Saved entries:
[Start of section]

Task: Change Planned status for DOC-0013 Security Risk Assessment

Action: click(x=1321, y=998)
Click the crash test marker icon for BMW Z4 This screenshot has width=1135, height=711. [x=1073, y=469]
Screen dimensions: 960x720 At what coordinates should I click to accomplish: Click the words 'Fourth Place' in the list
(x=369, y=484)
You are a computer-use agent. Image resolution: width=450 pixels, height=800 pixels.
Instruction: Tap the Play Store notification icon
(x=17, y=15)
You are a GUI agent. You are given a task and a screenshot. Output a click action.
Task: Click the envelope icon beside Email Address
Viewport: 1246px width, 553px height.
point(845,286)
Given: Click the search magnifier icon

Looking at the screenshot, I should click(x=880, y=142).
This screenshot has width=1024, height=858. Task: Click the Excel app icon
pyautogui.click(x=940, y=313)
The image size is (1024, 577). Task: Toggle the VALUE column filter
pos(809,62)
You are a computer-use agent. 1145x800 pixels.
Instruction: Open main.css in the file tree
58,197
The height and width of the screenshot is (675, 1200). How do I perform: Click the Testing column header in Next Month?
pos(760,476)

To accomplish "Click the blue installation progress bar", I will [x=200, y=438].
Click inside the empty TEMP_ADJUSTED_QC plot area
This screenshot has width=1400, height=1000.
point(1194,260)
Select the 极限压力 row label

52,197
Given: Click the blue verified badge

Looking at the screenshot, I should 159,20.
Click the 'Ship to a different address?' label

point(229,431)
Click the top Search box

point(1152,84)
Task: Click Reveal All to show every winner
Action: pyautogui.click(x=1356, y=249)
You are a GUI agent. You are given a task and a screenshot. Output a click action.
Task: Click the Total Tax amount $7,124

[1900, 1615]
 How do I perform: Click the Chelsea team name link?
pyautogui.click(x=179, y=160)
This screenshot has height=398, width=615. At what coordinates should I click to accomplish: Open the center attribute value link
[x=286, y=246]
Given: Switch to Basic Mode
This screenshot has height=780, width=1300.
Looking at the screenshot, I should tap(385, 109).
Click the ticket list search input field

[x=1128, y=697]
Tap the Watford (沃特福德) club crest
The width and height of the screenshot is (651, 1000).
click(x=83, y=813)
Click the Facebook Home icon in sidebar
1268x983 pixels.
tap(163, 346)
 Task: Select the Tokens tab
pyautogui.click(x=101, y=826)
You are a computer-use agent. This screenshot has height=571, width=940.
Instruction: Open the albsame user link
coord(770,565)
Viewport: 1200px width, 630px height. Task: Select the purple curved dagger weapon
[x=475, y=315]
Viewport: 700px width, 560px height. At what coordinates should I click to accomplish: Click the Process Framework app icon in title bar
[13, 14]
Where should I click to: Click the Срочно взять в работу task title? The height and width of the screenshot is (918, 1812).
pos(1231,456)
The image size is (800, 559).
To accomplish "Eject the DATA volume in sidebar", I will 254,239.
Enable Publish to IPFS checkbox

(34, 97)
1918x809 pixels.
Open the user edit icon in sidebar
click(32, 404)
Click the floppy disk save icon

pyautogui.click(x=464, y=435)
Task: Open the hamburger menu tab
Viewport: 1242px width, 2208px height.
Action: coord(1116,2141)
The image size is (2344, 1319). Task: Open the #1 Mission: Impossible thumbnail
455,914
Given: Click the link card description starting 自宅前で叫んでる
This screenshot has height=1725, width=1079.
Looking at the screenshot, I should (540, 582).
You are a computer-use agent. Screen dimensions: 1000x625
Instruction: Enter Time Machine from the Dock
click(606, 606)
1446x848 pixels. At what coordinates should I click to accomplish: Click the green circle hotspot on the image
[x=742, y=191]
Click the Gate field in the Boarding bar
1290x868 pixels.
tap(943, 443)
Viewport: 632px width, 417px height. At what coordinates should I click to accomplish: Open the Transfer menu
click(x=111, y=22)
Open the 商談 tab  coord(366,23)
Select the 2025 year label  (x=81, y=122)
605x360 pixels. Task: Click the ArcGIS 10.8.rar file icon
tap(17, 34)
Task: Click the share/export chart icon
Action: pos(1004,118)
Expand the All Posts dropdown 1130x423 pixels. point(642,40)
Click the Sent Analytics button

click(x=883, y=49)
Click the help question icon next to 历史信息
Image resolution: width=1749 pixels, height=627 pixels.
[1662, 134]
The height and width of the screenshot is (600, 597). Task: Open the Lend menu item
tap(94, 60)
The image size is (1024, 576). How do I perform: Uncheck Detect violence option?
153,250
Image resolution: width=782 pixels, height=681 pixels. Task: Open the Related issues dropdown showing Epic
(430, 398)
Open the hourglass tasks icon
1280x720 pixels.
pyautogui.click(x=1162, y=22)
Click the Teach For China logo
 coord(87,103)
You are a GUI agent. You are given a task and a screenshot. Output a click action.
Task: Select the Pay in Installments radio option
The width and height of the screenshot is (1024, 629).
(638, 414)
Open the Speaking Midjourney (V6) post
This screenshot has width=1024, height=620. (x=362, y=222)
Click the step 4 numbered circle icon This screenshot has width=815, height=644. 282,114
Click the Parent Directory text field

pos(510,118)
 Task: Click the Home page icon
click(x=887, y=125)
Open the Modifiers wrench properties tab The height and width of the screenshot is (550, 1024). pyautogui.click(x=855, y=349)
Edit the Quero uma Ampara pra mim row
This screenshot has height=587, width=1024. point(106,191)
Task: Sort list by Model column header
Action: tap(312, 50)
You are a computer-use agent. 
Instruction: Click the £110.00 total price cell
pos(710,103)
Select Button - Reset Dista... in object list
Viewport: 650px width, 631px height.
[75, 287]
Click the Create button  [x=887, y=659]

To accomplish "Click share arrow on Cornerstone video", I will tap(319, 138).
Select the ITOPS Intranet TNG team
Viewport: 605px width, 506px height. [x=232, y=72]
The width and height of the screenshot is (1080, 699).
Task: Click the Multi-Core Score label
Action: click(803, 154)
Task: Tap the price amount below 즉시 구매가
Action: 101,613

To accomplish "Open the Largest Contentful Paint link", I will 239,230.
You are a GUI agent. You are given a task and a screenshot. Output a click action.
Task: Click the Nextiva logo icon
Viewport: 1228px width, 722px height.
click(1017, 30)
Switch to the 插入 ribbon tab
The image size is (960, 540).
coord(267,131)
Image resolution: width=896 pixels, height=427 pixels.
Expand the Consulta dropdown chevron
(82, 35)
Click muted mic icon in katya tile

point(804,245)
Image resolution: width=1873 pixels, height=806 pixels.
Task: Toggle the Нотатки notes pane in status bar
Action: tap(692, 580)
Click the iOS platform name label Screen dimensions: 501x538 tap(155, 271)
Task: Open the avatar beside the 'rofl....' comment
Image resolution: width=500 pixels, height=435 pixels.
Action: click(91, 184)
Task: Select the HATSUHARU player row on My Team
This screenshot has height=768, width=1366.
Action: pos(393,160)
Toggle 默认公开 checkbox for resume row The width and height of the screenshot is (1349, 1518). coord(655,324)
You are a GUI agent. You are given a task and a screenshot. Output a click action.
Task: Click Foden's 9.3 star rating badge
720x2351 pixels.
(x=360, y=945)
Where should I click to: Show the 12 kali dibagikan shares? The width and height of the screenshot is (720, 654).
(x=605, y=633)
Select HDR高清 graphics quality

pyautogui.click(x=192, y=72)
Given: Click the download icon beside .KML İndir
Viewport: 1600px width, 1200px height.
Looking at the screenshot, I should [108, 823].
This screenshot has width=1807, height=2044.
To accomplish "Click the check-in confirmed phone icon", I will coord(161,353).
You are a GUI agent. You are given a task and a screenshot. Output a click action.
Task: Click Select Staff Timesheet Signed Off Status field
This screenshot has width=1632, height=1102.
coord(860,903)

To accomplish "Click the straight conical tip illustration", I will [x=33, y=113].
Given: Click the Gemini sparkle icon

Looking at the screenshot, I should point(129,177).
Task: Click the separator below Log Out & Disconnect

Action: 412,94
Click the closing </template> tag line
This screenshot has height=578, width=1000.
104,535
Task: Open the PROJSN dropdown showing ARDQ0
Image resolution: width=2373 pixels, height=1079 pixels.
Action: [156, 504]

[End of section]

» **BRIEF**
Reproduce exactly the lines from the one containing "Toggle 默认公开 checkbox" through the last line of the records above, including both, and nothing else.

» **REPLY TO THE TASK**
Toggle 默认公开 checkbox for resume row The width and height of the screenshot is (1349, 1518). coord(655,324)
You are a GUI agent. You are given a task and a screenshot. Output a click action.
Task: Click Foden's 9.3 star rating badge
720x2351 pixels.
(x=360, y=945)
Where should I click to: Show the 12 kali dibagikan shares? The width and height of the screenshot is (720, 654).
(x=605, y=633)
Select HDR高清 graphics quality

pyautogui.click(x=192, y=72)
Given: Click the download icon beside .KML İndir
Viewport: 1600px width, 1200px height.
Looking at the screenshot, I should [108, 823].
This screenshot has width=1807, height=2044.
To accomplish "Click the check-in confirmed phone icon", I will coord(161,353).
You are a GUI agent. You are given a task and a screenshot. Output a click action.
Task: Click Select Staff Timesheet Signed Off Status field
This screenshot has width=1632, height=1102.
coord(860,903)

To accomplish "Click the straight conical tip illustration", I will [x=33, y=113].
Given: Click the Gemini sparkle icon

Looking at the screenshot, I should point(129,177).
Task: Click the separator below Log Out & Disconnect

Action: 412,94
Click the closing </template> tag line
This screenshot has height=578, width=1000.
104,535
Task: Open the PROJSN dropdown showing ARDQ0
Image resolution: width=2373 pixels, height=1079 pixels.
Action: [156, 504]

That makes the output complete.